Fatigue, wörtlich „Müdigkeit“, hat tiefere Auswirkungen auf den Alltag, die Beziehungen und das Familienleben der Betroffenen. Diese Form der Erschöpfung geht weit über die gewöhnliche Müdigkeit hinaus und macht ein normales Leben oft unmöglich. Jens Ulrich Rüffer, Hämatoonkologe und Sprecher der Deutschen Fatigue Gesellschaft (DFaG), erklärt, dass Fatigue verschiedene Erschöpfungszustände umfasst und dass es wichtig ist, zwischen akuter und chronischer Fatigue zu unterscheiden. Akute Fatigue hat meist medizinische Ursachen, während chronische Fatigue multifaktoriell ist und neben körperlichen auch psychische Ursachen umfassen kann. Laut der DFaG tritt organisch bedingte Fatigue oft bei Herz- und Nierenerkrankungen auf und kann begleitend bei chronisch-entzündlichen Erkrankungen wie Multipler Sklerose auftreten, nach Schlaganfällen oder Schädel-Hirn-Verletzungen. Besonders relevant ist auch die krebsspezifische Erschöpfung, ein zentrales Forschungsthema der DFaG.
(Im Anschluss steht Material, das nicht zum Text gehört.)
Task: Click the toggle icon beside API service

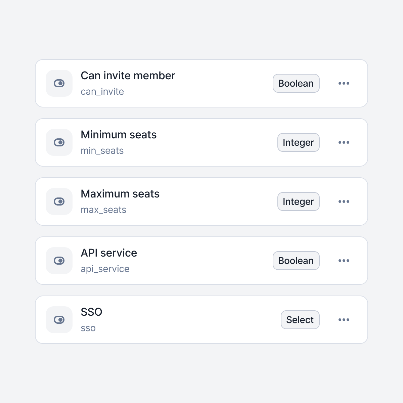Action: [x=59, y=261]
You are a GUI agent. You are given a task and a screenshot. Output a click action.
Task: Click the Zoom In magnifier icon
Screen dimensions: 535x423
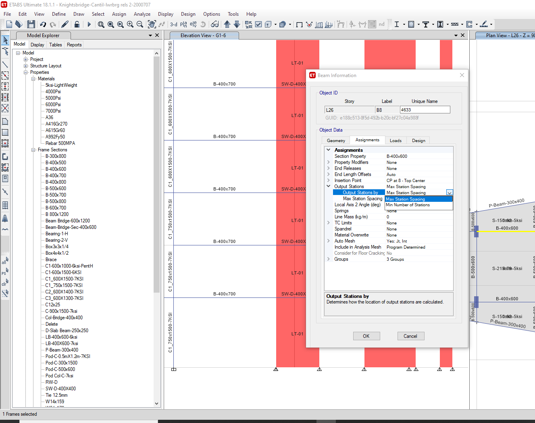(130, 24)
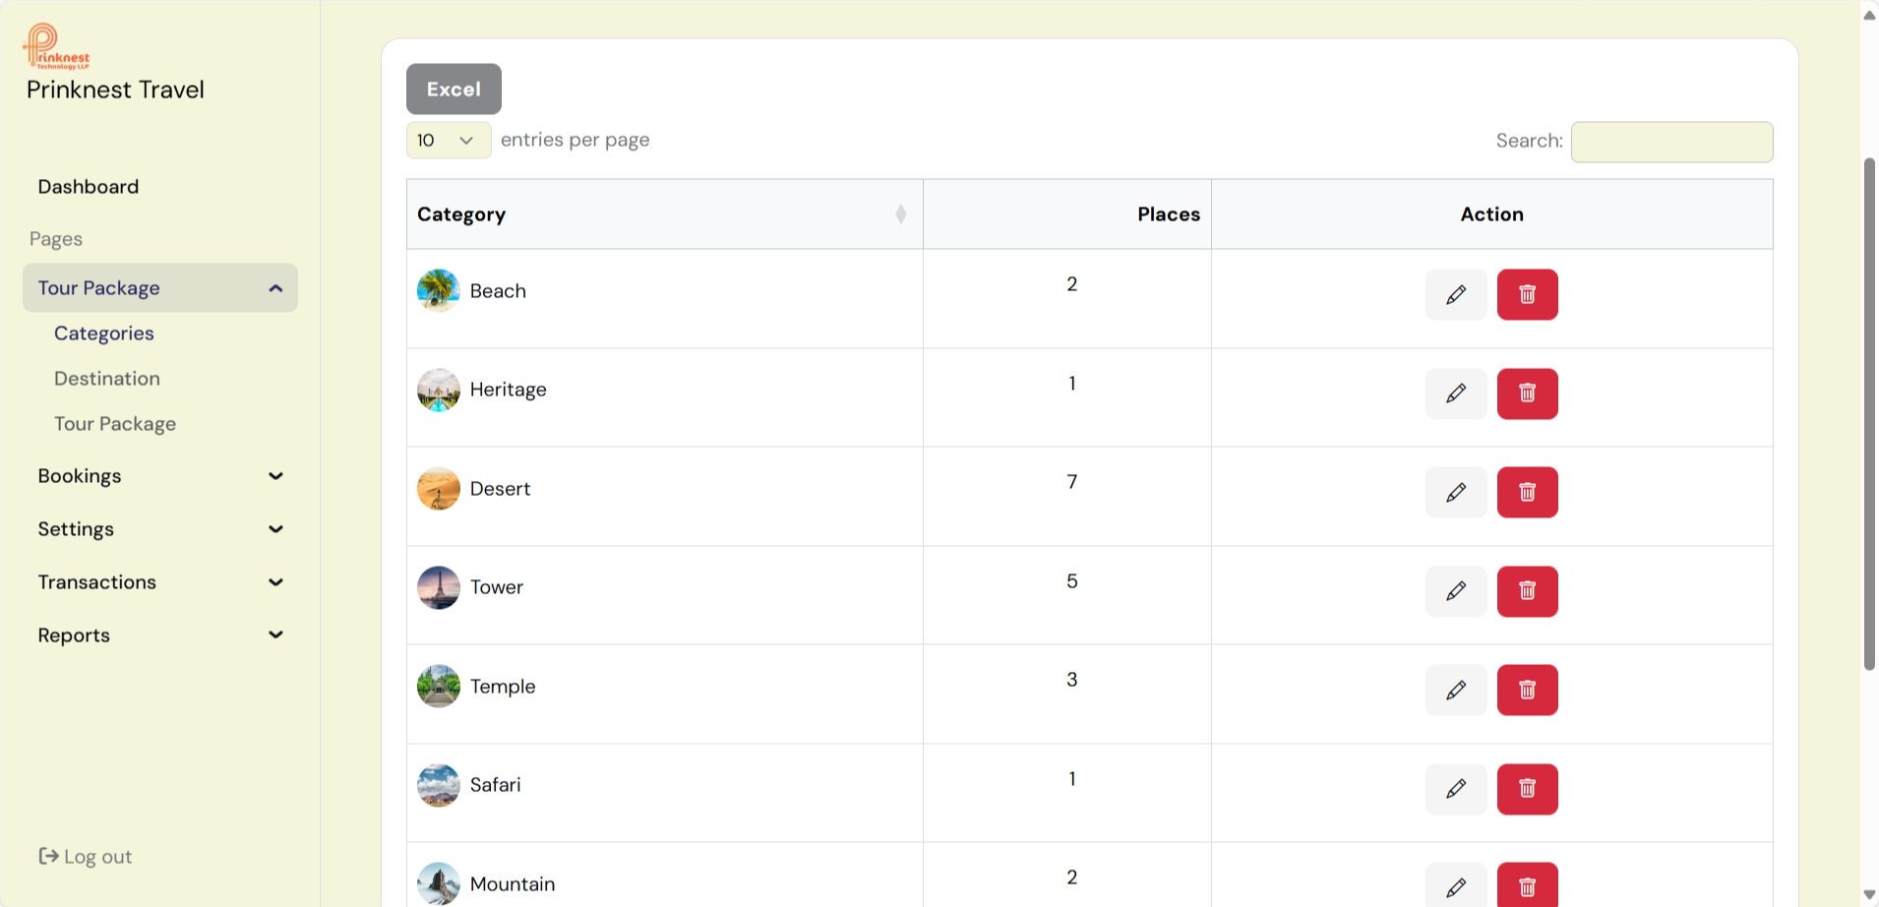Screen dimensions: 1879x907
Task: Open the entries per page dropdown
Action: (448, 141)
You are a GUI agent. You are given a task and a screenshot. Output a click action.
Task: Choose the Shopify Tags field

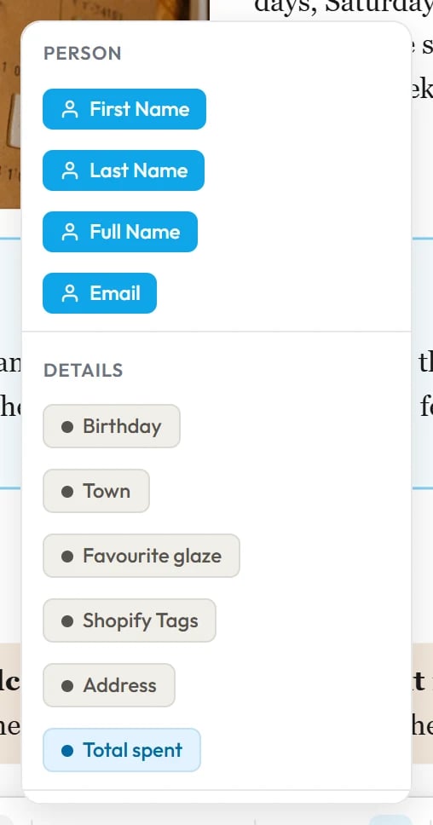(x=130, y=620)
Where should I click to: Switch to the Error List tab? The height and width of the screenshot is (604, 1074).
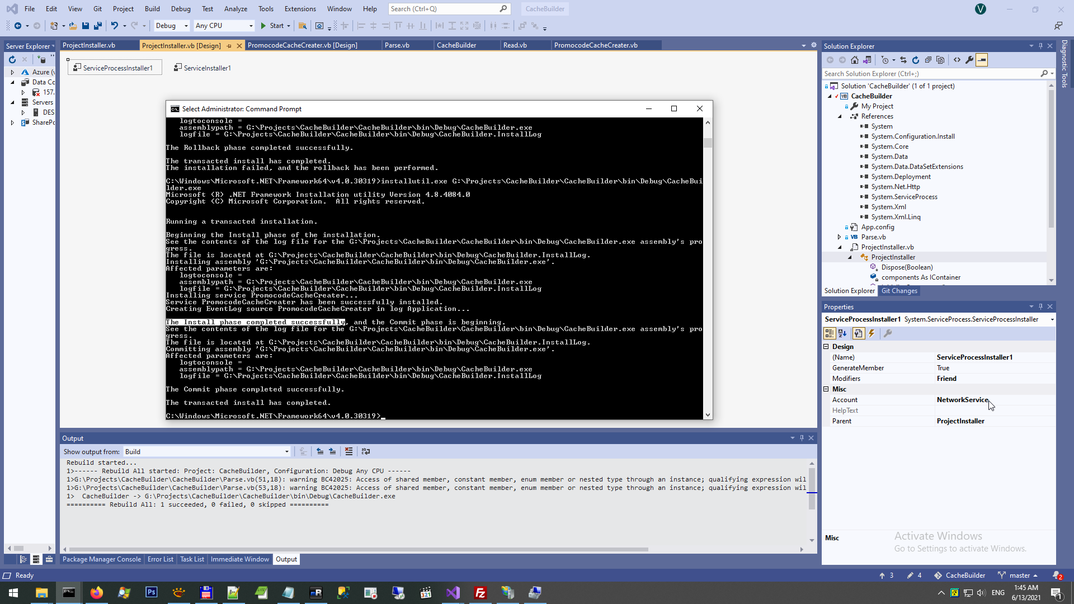160,559
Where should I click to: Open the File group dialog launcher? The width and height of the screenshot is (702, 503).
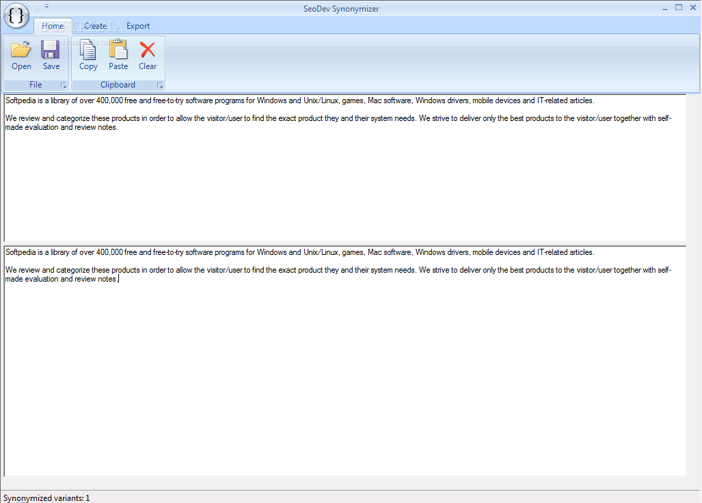(x=64, y=85)
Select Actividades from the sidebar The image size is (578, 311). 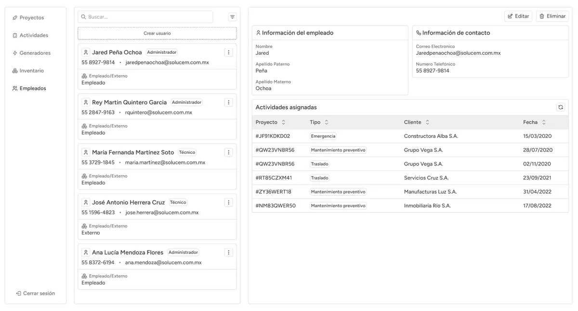(34, 35)
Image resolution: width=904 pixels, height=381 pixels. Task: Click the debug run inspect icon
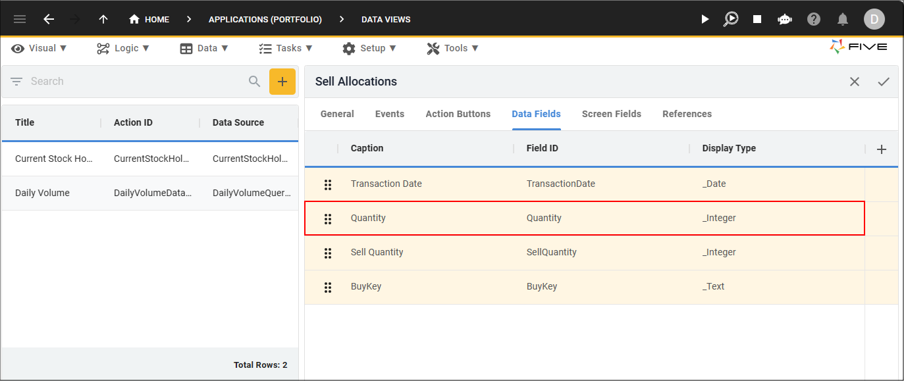click(731, 19)
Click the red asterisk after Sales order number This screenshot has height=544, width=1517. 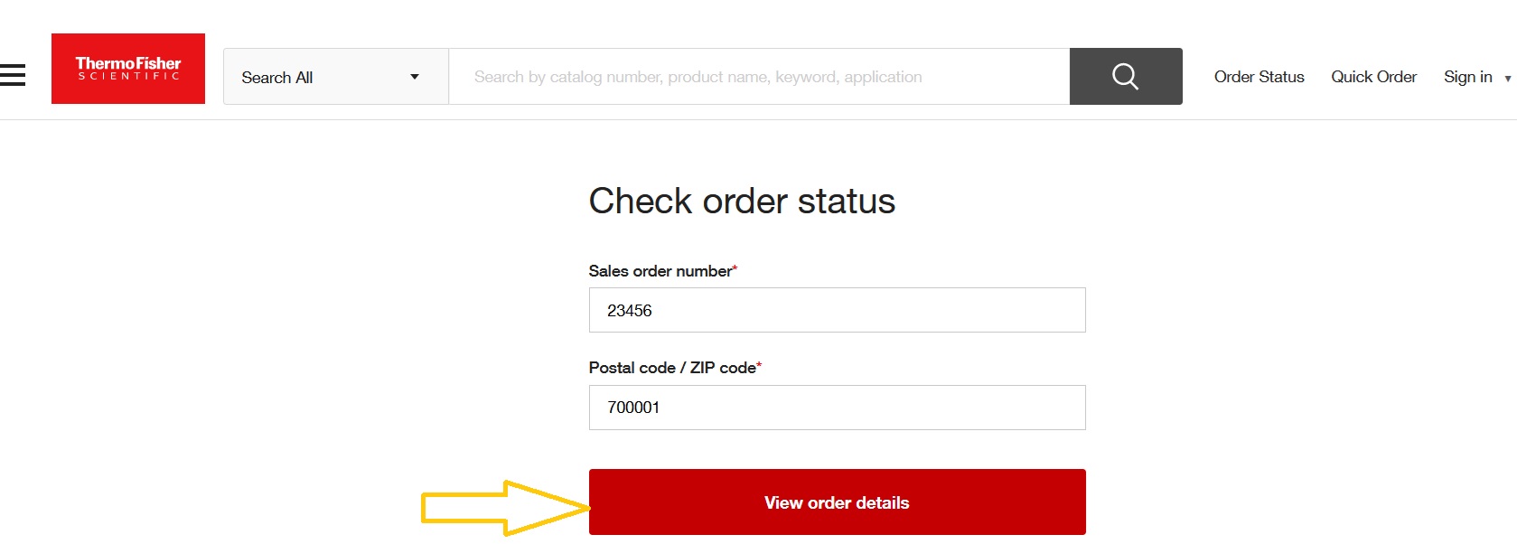735,268
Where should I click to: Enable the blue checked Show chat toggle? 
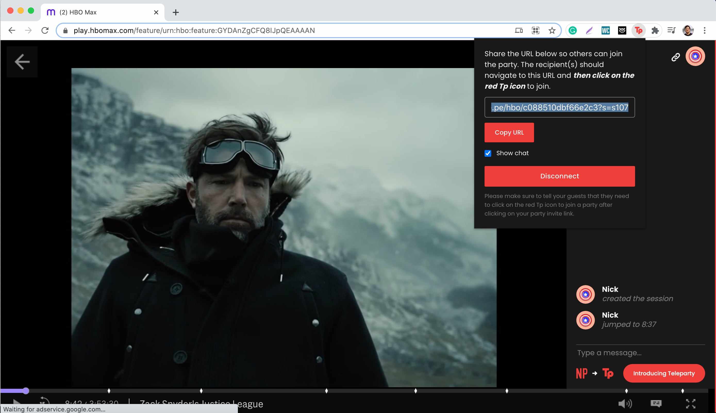488,153
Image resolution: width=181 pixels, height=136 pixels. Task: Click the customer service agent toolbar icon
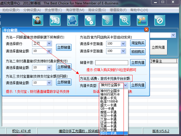coord(38,20)
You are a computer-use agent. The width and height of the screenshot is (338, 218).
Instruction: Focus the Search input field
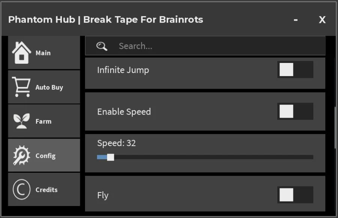pos(205,46)
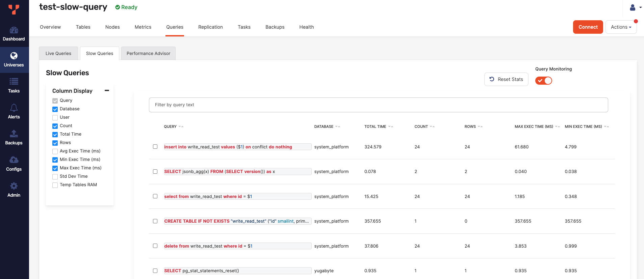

Ein alarmierender Aspekt ist, dass nach infektiösen Erkrankungen, wie etwa dem Epstein-Barr-Virus oder COVID-19, ebenfalls Fatigue auftreten kann. Die Krankheitsverläufe sind schwer nachvollziehbar und gestalten sich oft als sehr belastend für die Betroffenen. Schätzungen zufolge lebten vor der Corona-Pandemie rund 250.000 Menschen in Deutschland mit Fatigue, weltweit könnten es etwa 17 Millionen sein. Es wird vermutet, dass diese Zahlen sich durch die Auswirkungen von COVID-19 verdoppeln könnten.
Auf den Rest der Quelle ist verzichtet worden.